Can you please tell me what is MRSA Staph. Thank you
Staphylococcus bacteria are a very common occurrence in our lives. This bacteria is essentially everywhere but only occasionally causes infections. If this infection is resistant to antibiotics, particularly those from the penicillin family, it's called Methicillin Resistant Staph Aureus, or MRSA. Once it becomes drug resistant this type of infection becomes harder to treat. There are antibiotics available that can treat this but the common ones won't do much good against this type of bacteria. Often times, patients will think an MRSA abscess is a spider bite. But since MRSA can become aggressive the infection tends to spread quickly and the abscess will grow. If large enough, the MRSA type abscess will need to be drained and the infected person placed on proper antibiotics to ensure complete recovery.
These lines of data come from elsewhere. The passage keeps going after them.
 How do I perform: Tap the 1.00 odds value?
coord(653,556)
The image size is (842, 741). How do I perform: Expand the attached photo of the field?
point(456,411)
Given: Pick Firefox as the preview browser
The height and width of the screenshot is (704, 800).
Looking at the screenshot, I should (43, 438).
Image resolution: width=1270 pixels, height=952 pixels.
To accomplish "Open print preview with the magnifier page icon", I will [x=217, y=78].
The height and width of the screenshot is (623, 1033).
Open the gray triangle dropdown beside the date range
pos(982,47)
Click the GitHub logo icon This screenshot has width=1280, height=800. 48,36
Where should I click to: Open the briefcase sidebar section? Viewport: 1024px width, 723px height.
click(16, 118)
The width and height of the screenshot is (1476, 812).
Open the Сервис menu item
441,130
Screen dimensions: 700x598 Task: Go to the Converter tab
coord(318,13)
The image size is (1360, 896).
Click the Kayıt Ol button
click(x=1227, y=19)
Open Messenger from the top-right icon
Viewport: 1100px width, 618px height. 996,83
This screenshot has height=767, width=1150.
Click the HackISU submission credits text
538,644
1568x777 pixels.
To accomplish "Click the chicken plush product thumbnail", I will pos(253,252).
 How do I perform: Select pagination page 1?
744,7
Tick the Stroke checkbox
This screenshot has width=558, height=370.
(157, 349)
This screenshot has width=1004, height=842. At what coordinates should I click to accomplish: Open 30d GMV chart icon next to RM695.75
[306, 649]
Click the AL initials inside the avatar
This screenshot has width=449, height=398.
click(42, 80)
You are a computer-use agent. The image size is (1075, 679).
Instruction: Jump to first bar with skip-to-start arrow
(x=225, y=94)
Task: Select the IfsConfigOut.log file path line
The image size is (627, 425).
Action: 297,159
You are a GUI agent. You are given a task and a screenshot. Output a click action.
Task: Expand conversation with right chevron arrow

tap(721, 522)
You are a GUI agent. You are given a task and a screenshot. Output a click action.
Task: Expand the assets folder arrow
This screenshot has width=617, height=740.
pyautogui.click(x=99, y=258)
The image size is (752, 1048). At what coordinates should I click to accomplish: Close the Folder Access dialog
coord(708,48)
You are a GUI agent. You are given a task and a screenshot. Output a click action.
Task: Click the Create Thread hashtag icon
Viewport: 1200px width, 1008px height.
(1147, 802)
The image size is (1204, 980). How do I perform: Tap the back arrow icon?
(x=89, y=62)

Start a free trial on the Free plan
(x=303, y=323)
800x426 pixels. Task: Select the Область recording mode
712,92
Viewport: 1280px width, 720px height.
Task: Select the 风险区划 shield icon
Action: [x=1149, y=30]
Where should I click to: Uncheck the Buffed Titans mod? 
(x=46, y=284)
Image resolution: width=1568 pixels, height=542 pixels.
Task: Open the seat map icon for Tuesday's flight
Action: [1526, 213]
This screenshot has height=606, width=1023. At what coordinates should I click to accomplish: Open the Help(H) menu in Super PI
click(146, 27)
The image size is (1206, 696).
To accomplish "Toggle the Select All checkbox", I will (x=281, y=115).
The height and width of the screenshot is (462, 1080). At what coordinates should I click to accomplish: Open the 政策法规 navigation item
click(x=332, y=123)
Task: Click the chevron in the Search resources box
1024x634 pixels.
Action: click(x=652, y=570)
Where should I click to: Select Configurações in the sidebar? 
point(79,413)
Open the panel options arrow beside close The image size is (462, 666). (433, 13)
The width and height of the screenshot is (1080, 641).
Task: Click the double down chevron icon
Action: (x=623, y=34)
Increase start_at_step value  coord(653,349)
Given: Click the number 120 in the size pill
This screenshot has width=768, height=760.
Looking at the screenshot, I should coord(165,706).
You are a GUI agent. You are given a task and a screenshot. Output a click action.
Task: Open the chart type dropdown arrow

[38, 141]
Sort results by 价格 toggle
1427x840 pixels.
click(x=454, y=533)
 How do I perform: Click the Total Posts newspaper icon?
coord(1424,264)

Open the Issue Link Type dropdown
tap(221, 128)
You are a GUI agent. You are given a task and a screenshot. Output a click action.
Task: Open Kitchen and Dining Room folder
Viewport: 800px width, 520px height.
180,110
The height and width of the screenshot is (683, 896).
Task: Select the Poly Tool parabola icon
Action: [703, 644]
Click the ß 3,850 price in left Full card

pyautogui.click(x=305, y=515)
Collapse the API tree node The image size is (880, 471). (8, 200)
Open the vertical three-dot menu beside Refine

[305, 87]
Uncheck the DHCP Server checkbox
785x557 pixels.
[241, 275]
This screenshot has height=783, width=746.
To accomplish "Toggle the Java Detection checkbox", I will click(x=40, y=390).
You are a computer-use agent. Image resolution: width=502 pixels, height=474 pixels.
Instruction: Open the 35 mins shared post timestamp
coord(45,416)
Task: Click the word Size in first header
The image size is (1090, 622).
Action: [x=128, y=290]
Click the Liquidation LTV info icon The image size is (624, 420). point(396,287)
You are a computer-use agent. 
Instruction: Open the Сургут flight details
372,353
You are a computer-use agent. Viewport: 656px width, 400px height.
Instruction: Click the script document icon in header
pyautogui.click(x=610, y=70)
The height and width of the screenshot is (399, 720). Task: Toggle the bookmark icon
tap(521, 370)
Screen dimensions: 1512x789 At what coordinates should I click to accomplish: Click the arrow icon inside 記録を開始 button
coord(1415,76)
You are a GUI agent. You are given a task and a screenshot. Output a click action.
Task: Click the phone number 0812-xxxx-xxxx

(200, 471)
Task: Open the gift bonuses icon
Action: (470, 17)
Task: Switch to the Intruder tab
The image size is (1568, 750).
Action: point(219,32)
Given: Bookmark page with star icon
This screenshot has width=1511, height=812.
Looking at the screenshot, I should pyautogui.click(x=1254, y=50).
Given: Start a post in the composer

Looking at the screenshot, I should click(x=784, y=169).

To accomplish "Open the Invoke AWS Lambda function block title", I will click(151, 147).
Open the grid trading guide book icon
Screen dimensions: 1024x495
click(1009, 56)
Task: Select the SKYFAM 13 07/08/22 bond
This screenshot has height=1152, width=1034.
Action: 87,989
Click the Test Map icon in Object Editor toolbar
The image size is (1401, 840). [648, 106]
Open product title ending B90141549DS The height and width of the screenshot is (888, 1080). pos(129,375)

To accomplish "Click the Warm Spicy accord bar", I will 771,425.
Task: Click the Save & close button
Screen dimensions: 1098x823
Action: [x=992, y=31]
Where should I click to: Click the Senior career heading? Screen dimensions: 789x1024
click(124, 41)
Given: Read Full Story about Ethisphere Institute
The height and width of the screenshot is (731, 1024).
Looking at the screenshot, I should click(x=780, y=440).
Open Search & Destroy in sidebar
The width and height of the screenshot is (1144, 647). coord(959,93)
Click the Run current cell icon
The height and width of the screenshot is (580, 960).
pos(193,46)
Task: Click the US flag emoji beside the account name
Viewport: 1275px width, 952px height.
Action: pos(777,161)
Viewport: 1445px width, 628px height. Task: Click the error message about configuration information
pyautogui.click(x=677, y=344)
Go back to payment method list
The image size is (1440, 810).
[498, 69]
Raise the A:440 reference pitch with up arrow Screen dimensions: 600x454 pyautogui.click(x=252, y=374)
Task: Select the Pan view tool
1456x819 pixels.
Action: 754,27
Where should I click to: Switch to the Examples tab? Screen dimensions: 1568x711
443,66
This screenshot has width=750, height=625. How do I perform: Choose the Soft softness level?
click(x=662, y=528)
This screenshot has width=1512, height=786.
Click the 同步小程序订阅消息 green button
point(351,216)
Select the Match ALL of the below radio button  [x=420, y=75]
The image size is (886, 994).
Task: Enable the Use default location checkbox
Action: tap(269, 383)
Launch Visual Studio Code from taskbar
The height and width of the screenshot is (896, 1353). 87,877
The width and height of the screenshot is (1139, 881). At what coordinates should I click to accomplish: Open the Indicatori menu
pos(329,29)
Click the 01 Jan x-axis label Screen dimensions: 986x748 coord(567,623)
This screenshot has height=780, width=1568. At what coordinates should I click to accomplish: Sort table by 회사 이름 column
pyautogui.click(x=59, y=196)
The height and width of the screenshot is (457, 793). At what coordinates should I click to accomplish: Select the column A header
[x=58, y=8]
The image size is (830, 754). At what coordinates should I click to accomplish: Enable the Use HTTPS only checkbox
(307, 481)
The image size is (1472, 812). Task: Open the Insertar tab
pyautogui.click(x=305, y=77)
Good Morning, I am 34 years old and have a problem. When I urinate, I have sensation of needing to go again after a couple of minutes. It's as if I don't release all urine when I initially go. Is there medication to help me with this problem? Please Help, Elizabeth
When a person is only partially able to empty their bladder only to feel the need to "go" a few minutes later the condition is called "hesitation". And that's exactly what it is. The body is hesitating to completely emptying the bladder, usually because of pain caused by urination. There could be a few reasons for this. One is a simple urinary tract infection. Another is a condition known as cystitis, which can be caused by an infection but can also come from a non-infective irritation of the bladder lining itself. But this type of urinary hesitation can also result from nerve damage around the bladder. Finding the cause is important in order to direct the treatment. Usually the first step is to do a bladder scan, or similar procedure, after urinating to determine how much urine is remaining in the bladder. If the residual amount is high, than a further workup is warranted to determine the exact cause and the treatment necessary.
I recently had 2 cortisone injections to my lower spine. I saw a report on 9news about fungus in these injections. Should I be concerned? Thanks, Barry
As of this writing the CDC is reporting 233 cases of fungal infections due to the contaminated steroid medications that have been used. 231 of those cases are meningitis. It's affected people in 15 states and has unfortunately resulted in 15 deaths. To date, this has not affected anyone in Colorado. Fungal infections, and fungal meningitis in particular, can be very difficult to treat. Symptoms of meningitis include a headache, neck stiffness, fever or low body temperature, vomiting and confusion. Although symptoms can be delayed the longest time period between the steroid injection and confirmation of an infection so far has been 42 days. Although many patients are asking about spinal taps to see if they have any type of early infection this is not the type of test to undergo without prior evidence of an infection, like the symptoms noted above.